Exercise objective
All entries shown below must be given again word for word.
################
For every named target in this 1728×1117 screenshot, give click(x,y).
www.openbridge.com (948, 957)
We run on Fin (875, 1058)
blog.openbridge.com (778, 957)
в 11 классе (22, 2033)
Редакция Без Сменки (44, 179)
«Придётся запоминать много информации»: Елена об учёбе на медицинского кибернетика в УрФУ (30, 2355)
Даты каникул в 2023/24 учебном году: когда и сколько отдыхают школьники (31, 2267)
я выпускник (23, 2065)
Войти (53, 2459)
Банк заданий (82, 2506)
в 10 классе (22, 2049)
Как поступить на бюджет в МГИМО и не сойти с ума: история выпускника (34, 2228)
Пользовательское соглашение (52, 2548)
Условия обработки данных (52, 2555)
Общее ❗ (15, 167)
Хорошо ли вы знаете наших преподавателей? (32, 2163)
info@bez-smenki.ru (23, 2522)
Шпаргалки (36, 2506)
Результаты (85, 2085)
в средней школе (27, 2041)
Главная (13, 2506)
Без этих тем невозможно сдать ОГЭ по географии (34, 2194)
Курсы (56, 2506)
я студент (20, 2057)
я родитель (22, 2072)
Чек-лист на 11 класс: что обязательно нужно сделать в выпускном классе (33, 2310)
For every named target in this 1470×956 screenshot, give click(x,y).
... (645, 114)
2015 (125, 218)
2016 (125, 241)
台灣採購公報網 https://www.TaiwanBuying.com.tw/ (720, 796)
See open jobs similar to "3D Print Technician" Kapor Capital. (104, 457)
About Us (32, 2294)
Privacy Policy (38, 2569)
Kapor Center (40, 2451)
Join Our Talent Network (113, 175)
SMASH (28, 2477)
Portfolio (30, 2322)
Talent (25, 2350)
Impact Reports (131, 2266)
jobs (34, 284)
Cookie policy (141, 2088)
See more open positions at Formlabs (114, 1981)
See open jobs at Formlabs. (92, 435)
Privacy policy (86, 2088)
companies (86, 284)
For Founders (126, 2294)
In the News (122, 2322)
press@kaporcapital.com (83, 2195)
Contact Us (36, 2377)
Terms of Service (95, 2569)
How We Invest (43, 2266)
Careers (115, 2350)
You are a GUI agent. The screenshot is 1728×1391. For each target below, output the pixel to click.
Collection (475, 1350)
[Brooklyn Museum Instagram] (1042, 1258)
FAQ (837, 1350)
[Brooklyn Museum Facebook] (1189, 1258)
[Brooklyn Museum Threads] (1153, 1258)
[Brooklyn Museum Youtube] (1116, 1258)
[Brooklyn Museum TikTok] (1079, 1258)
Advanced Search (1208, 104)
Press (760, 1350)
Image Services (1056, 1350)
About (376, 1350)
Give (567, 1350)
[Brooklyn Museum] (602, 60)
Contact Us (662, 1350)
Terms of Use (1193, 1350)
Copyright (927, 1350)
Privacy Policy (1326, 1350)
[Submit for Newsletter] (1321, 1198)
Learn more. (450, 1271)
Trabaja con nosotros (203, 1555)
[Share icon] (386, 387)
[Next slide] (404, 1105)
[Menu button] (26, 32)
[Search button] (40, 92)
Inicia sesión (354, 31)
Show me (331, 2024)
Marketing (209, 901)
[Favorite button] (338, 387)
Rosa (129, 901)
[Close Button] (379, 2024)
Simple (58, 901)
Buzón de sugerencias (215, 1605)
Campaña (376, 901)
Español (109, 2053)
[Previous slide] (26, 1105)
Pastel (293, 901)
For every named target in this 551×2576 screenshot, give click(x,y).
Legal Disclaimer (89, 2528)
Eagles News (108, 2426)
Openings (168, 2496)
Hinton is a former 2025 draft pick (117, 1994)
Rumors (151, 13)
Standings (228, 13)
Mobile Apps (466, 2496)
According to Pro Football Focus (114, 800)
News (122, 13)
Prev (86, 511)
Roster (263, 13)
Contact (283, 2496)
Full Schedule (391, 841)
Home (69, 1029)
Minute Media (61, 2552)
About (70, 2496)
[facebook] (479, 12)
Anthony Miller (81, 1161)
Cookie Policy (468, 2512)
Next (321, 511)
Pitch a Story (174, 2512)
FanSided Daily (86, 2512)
################
Expected answer
For every named target in this 1728×1117 screenshot, give click(x,y).
www.openbridge.com (948, 957)
We run on Fin (875, 1058)
blog.openbridge.com (778, 957)
в 11 классе (22, 2033)
Редакция Без Сменки (44, 179)
«Придётся запоминать много информации»: Елена об учёбе на медицинского кибернетика в УрФУ (30, 2355)
Даты каникул в 2023/24 учебном году: когда и сколько отдыхают школьники (31, 2267)
я выпускник (23, 2065)
Войти (53, 2459)
Банк заданий (82, 2506)
в 10 классе (22, 2049)
Как поступить на бюджет в МГИМО и не сойти с ума: история выпускника (34, 2228)
Пользовательское соглашение (52, 2548)
Условия обработки данных (52, 2555)
Общее ❗ (15, 167)
Хорошо ли вы знаете наших преподавателей? (32, 2163)
info@bez-smenki.ru (23, 2522)
Шпаргалки (36, 2506)
Результаты (85, 2085)
в средней школе (27, 2041)
Главная (13, 2506)
Без этих тем невозможно сдать ОГЭ по географии (34, 2194)
Курсы (56, 2506)
я студент (20, 2057)
я родитель (22, 2072)
Чек-лист на 11 класс: что обязательно нужно сделать в выпускном классе (33, 2310)
For every named target in this 1470×956 screenshot, give click(x,y).
... (645, 114)
2015 (125, 218)
2016 (125, 241)
台灣採購公報網 https://www.TaiwanBuying.com.tw/ (720, 796)
See open jobs similar to "3D Print Technician" Kapor Capital. (104, 457)
About Us (32, 2294)
Privacy Policy (38, 2569)
Kapor Center (40, 2451)
Join Our Talent Network (113, 175)
SMASH (28, 2477)
Portfolio (30, 2322)
Talent (25, 2350)
Impact Reports (131, 2266)
jobs (34, 284)
Cookie policy (141, 2088)
See more open positions at Formlabs (114, 1981)
See open jobs at Formlabs. (92, 435)
Privacy policy (86, 2088)
companies (86, 284)
For Founders (126, 2294)
In the News (122, 2322)
press@kaporcapital.com (83, 2195)
Contact Us (36, 2377)
Terms of Service (95, 2569)
How We Invest (43, 2266)
Careers (115, 2350)
You are a GUI agent. The screenshot is 1728×1391. For each target below, output the pixel to click.
Collection (475, 1350)
[Brooklyn Museum Instagram] (1042, 1258)
FAQ (837, 1350)
[Brooklyn Museum Facebook] (1189, 1258)
[Brooklyn Museum Threads] (1153, 1258)
[Brooklyn Museum Youtube] (1116, 1258)
[Brooklyn Museum TikTok] (1079, 1258)
Advanced Search (1208, 104)
Press (760, 1350)
Image Services (1056, 1350)
About (376, 1350)
Give (567, 1350)
[Brooklyn Museum] (602, 60)
Contact Us (662, 1350)
Terms of Use (1193, 1350)
Copyright (927, 1350)
Privacy Policy (1326, 1350)
[Submit for Newsletter] (1321, 1198)
Learn more. (450, 1271)
Trabaja con nosotros (203, 1555)
[Share icon] (386, 387)
[Next slide] (404, 1105)
[Menu button] (26, 32)
[Search button] (40, 92)
Inicia sesión (354, 31)
Show me (331, 2024)
Marketing (209, 901)
[Favorite button] (338, 387)
Rosa (129, 901)
[Close Button] (379, 2024)
Simple (58, 901)
Buzón de sugerencias (215, 1605)
Campaña (376, 901)
Español (109, 2053)
[Previous slide] (26, 1105)
Pastel (293, 901)
For every named target in this 551×2576 screenshot, give click(x,y).
Legal Disclaimer (89, 2528)
Eagles News (108, 2426)
Openings (168, 2496)
Hinton is a former 2025 draft pick (117, 1994)
Rumors (151, 13)
Standings (228, 13)
Mobile Apps (466, 2496)
According to Pro Football Focus (114, 800)
News (122, 13)
Prev (86, 511)
Roster (263, 13)
Contact (283, 2496)
Full Schedule (391, 841)
Home (69, 1029)
Minute Media (61, 2552)
About (70, 2496)
[facebook] (479, 12)
Anthony Miller (81, 1161)
Cookie Policy (468, 2512)
Next (321, 511)
Pitch a Story (174, 2512)
FanSided Daily (86, 2512)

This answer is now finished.